During the two months he missed her a little in the Runaway, where her presence had secured for him an extra mark of distinction; but he had rather the feeling of a man surfeited. He put it to himself in modern slang: "I was fed up," he said. "She only wanted me to get the tickets and look after her luggage, and turn up when I was wanted, and be a kind of unpaid courier, while she travelled about getting experiences and hunting for bigger fools than me. I'm about fed up."
Osborn was to stop in Paris for a week on his way back; it was a week to which he had looked forward throughout the year. Paris and expenses practically unlimited! How gay it sounded! What visions it conjured up! But the week was a failure as far as pleasure went, though business was brisk. For Osborn over all the pleasures of Paris there was a frost. It was restless and light and bright, and all this living in hotels and cafes wasn't worth while. He wanted at last, very badly, to be at home again.
He half thought of wiring to Marie to join him. How surprised and delighted and excited she'd be! But how would she arrange about the kids? She couldn't come, of course.
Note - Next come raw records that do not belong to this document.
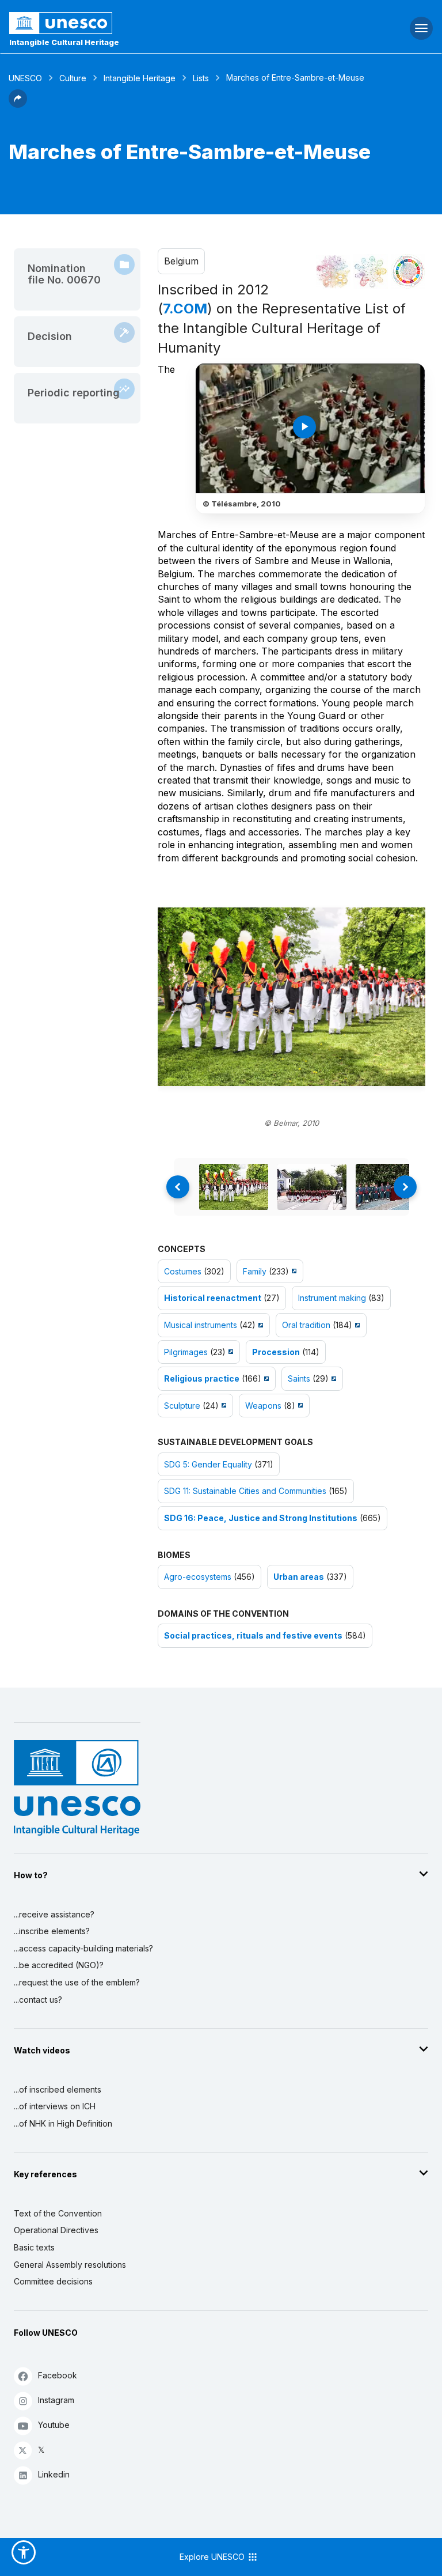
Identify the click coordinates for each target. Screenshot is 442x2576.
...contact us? (38, 1999)
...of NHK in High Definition (63, 2123)
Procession (276, 1352)
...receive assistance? (54, 1914)
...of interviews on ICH (55, 2106)
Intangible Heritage (140, 78)
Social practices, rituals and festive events (253, 1635)
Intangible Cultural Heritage (64, 42)
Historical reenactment (212, 1298)
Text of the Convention (58, 2213)
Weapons (263, 1405)
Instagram (56, 2400)
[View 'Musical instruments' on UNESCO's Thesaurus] (259, 1325)
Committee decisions (53, 2281)
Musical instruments (200, 1325)
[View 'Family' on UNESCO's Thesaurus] (292, 1271)
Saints (299, 1378)
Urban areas (298, 1577)
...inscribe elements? (52, 1931)
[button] (18, 104)
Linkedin (54, 2474)
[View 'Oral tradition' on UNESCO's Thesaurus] (356, 1325)
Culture (72, 78)
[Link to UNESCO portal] (147, 23)
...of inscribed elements (57, 2089)
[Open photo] (291, 996)
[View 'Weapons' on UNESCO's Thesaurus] (299, 1405)
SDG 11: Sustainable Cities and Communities (245, 1491)
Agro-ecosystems (197, 1577)
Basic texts (34, 2247)
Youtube (54, 2425)
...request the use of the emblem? (77, 1982)
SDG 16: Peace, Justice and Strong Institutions (260, 1518)
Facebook (57, 2375)
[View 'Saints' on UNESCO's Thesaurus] (332, 1378)
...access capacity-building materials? (83, 1948)
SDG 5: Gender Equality (208, 1464)
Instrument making (332, 1298)
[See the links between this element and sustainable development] (408, 271)
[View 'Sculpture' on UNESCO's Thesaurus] (222, 1405)
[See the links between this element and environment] (370, 271)
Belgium (181, 261)
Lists (201, 78)
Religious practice (201, 1378)
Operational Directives (56, 2230)
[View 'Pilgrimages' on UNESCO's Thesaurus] (229, 1352)
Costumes (182, 1271)
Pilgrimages (186, 1352)
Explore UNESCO (213, 2557)
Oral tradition (306, 1325)
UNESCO (25, 78)
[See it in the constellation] (333, 271)
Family (254, 1271)
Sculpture (182, 1405)
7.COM (185, 308)
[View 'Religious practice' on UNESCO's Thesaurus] (265, 1378)
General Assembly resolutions (70, 2264)
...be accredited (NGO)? (59, 1965)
Besides, there was an inimitable pleasure in picturing oneself entering the flat and finding her there just the same as ever.
Home was essentially the place to look for one's wife.
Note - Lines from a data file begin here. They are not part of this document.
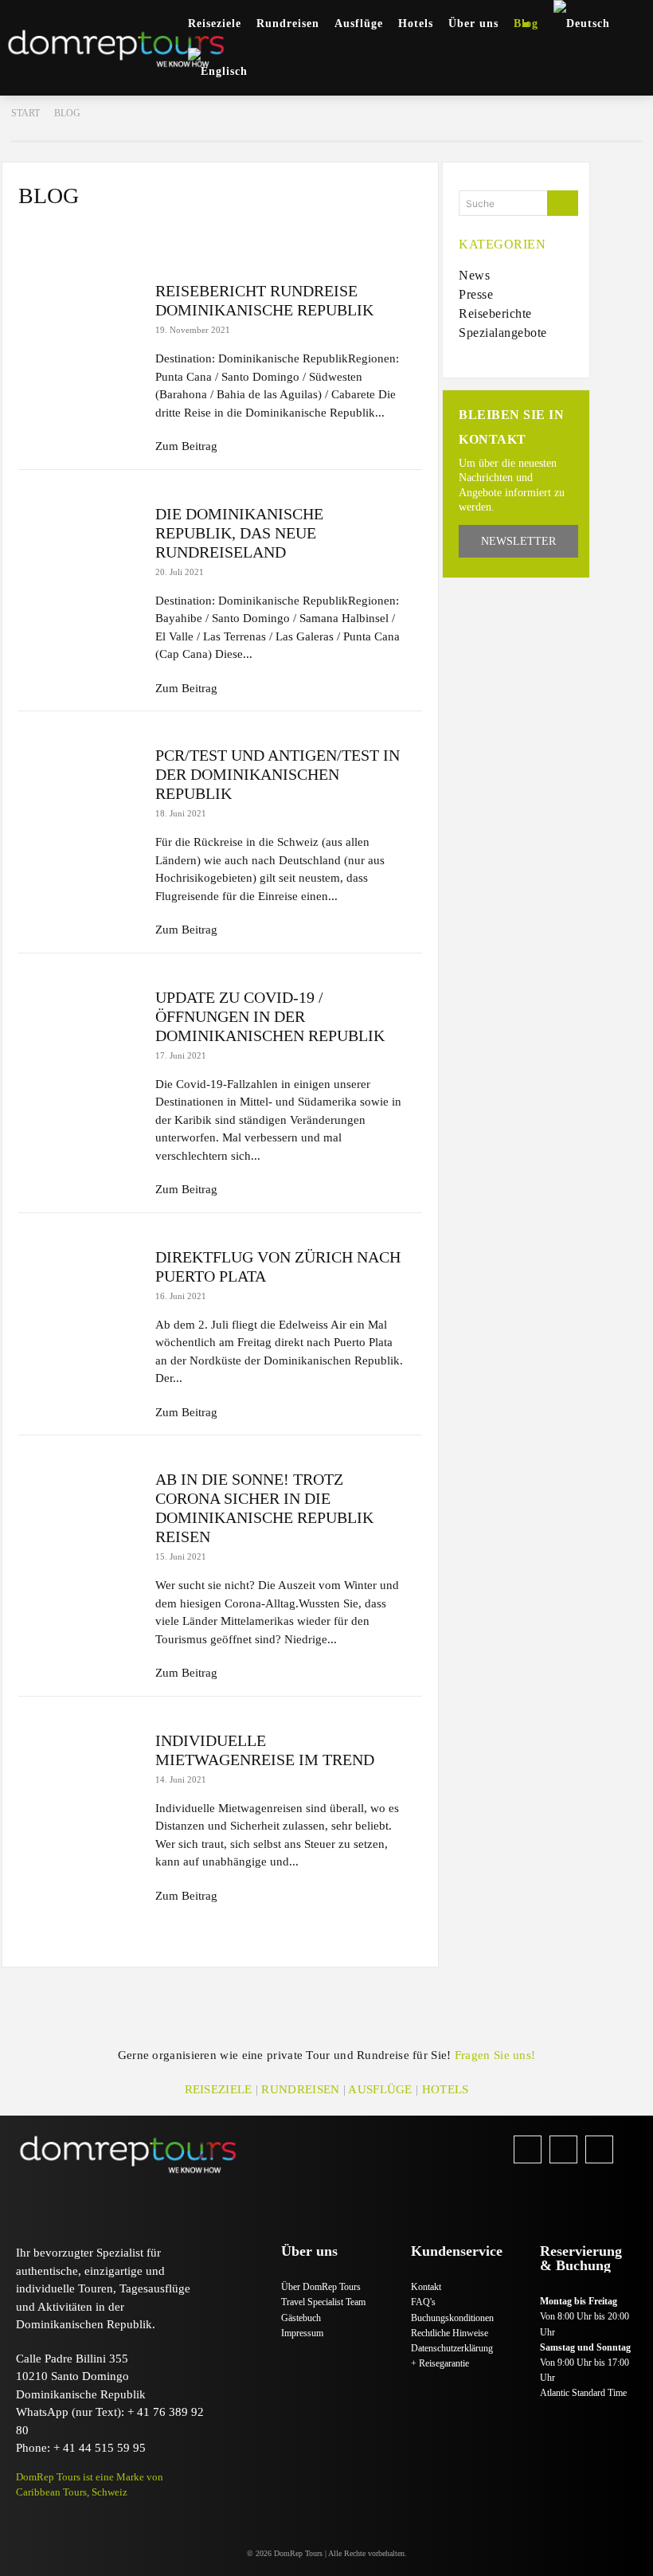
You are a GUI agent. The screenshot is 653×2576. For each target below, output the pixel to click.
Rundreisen (300, 2089)
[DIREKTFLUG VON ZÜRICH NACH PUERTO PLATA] (78, 1288)
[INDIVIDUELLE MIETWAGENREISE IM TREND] (78, 1771)
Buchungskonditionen (452, 2317)
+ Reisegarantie (440, 2363)
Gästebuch (301, 2317)
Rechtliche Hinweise (449, 2333)
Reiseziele (218, 2089)
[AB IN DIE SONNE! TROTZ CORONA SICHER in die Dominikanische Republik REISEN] (78, 1510)
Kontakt (426, 2286)
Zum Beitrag (186, 446)
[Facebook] (528, 2149)
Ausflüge (380, 2089)
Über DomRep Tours (321, 2286)
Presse (105, 233)
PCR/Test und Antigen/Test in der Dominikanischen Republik (277, 774)
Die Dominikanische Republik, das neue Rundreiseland (239, 533)
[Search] (562, 203)
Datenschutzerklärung (452, 2348)
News (44, 233)
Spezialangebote (298, 233)
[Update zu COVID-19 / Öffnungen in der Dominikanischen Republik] (78, 1028)
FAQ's (423, 2302)
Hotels (445, 2089)
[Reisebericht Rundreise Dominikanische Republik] (78, 321)
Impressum (302, 2333)
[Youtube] (599, 2149)
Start (25, 113)
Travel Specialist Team (323, 2302)
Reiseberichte (187, 233)
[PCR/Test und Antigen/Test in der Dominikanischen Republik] (78, 786)
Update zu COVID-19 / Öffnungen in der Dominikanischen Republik (270, 1016)
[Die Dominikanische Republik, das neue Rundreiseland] (78, 544)
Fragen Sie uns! (495, 2055)
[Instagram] (563, 2149)
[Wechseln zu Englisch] (217, 72)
Osborn did not know Paris with any intimacy. A week-end had been his limit hitherto. So he went to the Bon Marche to look for a gift for Marie, not knowing where else to look, and he bought her any trifle that he could imagine--Roselle's teaching was useful here,--little chiffon collars, and a glittering hair-band ornament that he thought looked very French, and handkerchiefs, and a pair of silk stockings, and garters with great big fluffy pompoms on them. She had had to be rather a mouse during her married life, after the trousseau was worn out and since her children came, anyway. How pleased she would be to have these pretty things!
The evening he arrived, after dinner, they would sit down by the fire and he would tell her all his business news--how well he'd done; all about his hopes and prospects, and he would give her some of his firm's letters to him to read. He would be sure of her sympathy and appreciation.
He had made more than a thousand pounds in commissions that year, and it was waiting for him, in a lump. He drew a long breath at the thought of it.
A thousand pounds! And there would be more to follow, for poor Woodall had died, and he was holding down the job.
He crossed to Dover on a still, cold day; it was an excellent crossing for the time of year. He stood on deck, smoking, watching the white cliffs approach, looking back over the last year and forward to those that lay before him. The last year--how mad and jolly it had been for the greater part! It had been a great piece of folly and a great piece of fun, travelling about with a lovely woman like Roselle Dates; it was a situation which half the men he knew would have envied him.
Coming as it did after a humdrum period of domesticity, where a man could not afford either folly or fun, the danger signals had been flying all the time.
He could recall fifty occasions on which he could, or would, gladly have lost his head; but now, retrospecting, he was inclined to give himself the credit rather than Roselle, that their relations had been so innocuous. And at the moment, although every second the boat brought him nearer to her, he felt strangely indifferent as to whether they met again or not. He supposed that he might, perhaps, go to see her in this new play, and perhaps take her out to supper.
At four o'clock in the afternoon he was home.
He ran up the grey stone stairs like a boy and attained that dear old door, the portal of home. Having mislaid his latchkey, he had listened eagerly, anticipating the sound of Marie's feet flying down the hall.
Feet came with a sort of drilled haste, but no eagerness.
A smart maid-servant of superior type opened his door to him.
He stepped past her, staring somewhat, and the hall porter followed into the hall with the luggage. The sitting-room door opened and Marie came out.